▶ [Deine Aufgabe]:
Beantworte mithilfe des Textes über das Baltikum unten diese Fragen und nummeriere die Antworten genauso:
1. Mit welchem Preis wird die litauische Präsidentin ausgezeichnet?
2. In welchem Jahr stürzte Litauen in eine schwere Wirtschaftskrise?
3. Über welche Banken wurden viele Milliarden Euro in die Wirtschaft der ehemaligen Sowjetrepubliken investiert?

▶ [Textauszug]:

════════════════════

Erfolgsmodell Baltikum
Es ist ein sonniger Maitag in der litauischen Hauptstadt Vilnius. Eine Schulklasse steht für ein Foto vor dem weißen Präsidentenpalast. Die Lehrerin erzählt ihren Schülern das Neueste über Dalia Grybauskaite. Das ganze Land ist stolz, dass seine Präsidentin jetzt mit dem Aachener Karlspreis ausgezeichnet wird. „Sie ist eine resolute Frau und hat uns schnell aus der Krise geführt. Dafür wird sie in ganz Europa geschätzt“, sagt die Lehrerin. „Ich hoffe, dass wir sie noch lange als Präsidentin behalten werden.“
Dalia Grybauskaite wird in Aachen vor allem für ihren harten Sparkurs geehrt. Litauen stürzte 2009 in eine schwere Wirtschaftskrise. In nur eineinhalb Jahren hat sich das Land wieder erholt, bemerkt die Präsidentin nicht ohne Stolz. Deshalb verstehe sie die deutsche Auszeichnung auch als Tribut an das litauische Volk, das bereit war, den bitteren Preis für die schnelle Erholung zu zahlen, sagt sie im Gespräch mit dieser Zeitung. „Aber der Karlspreis ist auch eine Hommage an unsere baltischen Nachbarländer. Wir drei haben es nahezu aus eigener Kraft geschafft, ohne große Finanzspritze von der EU wieder auf die Beine zu kommen.“
Beamten-Gehälter wurden drastisch gekürzt, Subventionen gestrichen
Wolkenkratzer in der Hauptstadt Vilnius und zahllose Neubaugebiete am Stadtrand zeugen vom einstigen Wirtschaftsboom. Der begann in allen drei baltischen Ländern mit dem Beitritt zur Europäischen Union. Über skandinavische Banken wurden viele Milliarden Euro in die Wirtschaft der ehemaligen Sowjetrepubliken investiert. Doch die internationale Finanzkrise hatte den Geldfluss plötzlich gestoppt.

════════════════════

▶ [Die Daten]:
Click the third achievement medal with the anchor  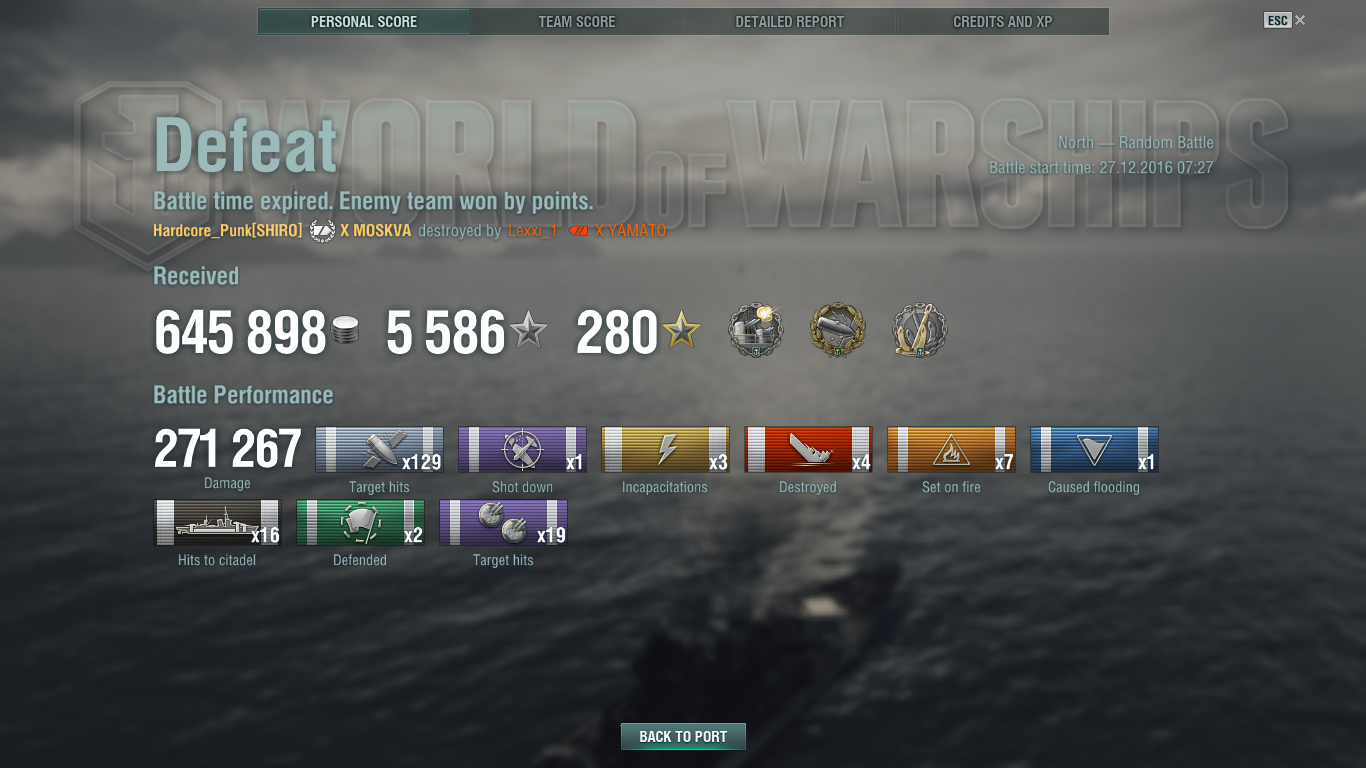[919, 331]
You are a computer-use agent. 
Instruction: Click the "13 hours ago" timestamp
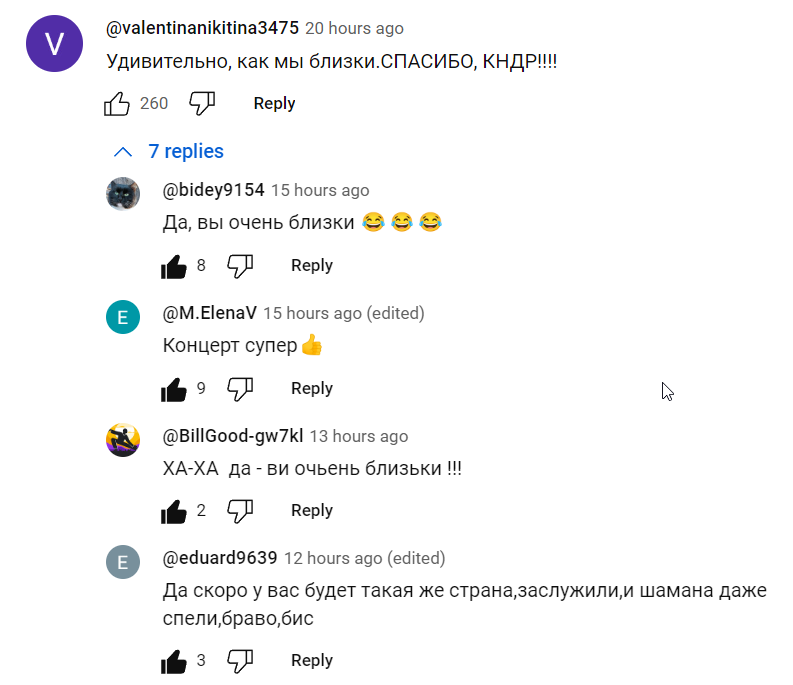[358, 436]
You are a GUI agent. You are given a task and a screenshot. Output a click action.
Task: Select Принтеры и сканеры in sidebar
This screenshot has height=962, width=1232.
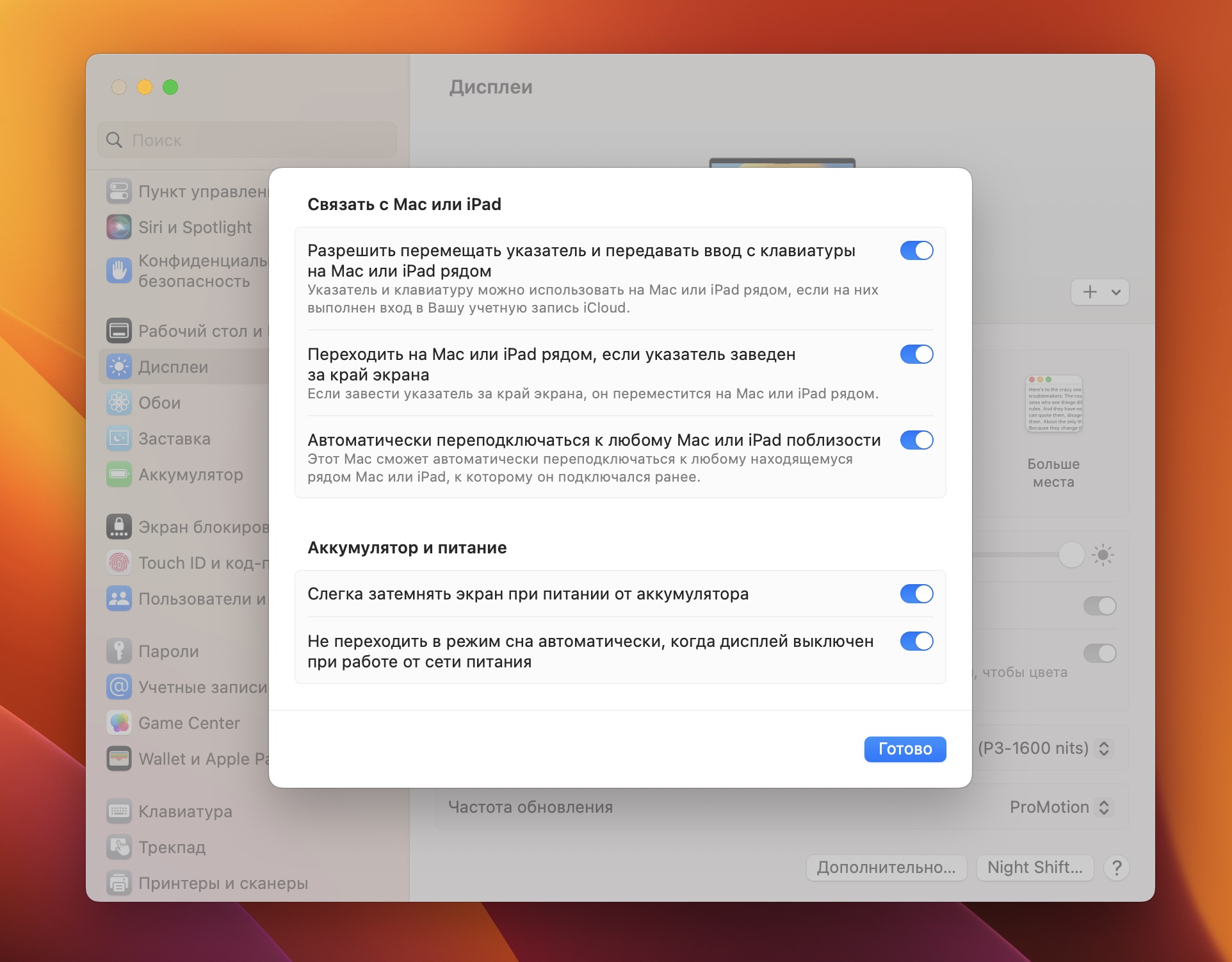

════════════════════

▶ [Lösung]:
1. Mit dem Aachener Karlspreis
2. 2009
3. Über skandinavische Banken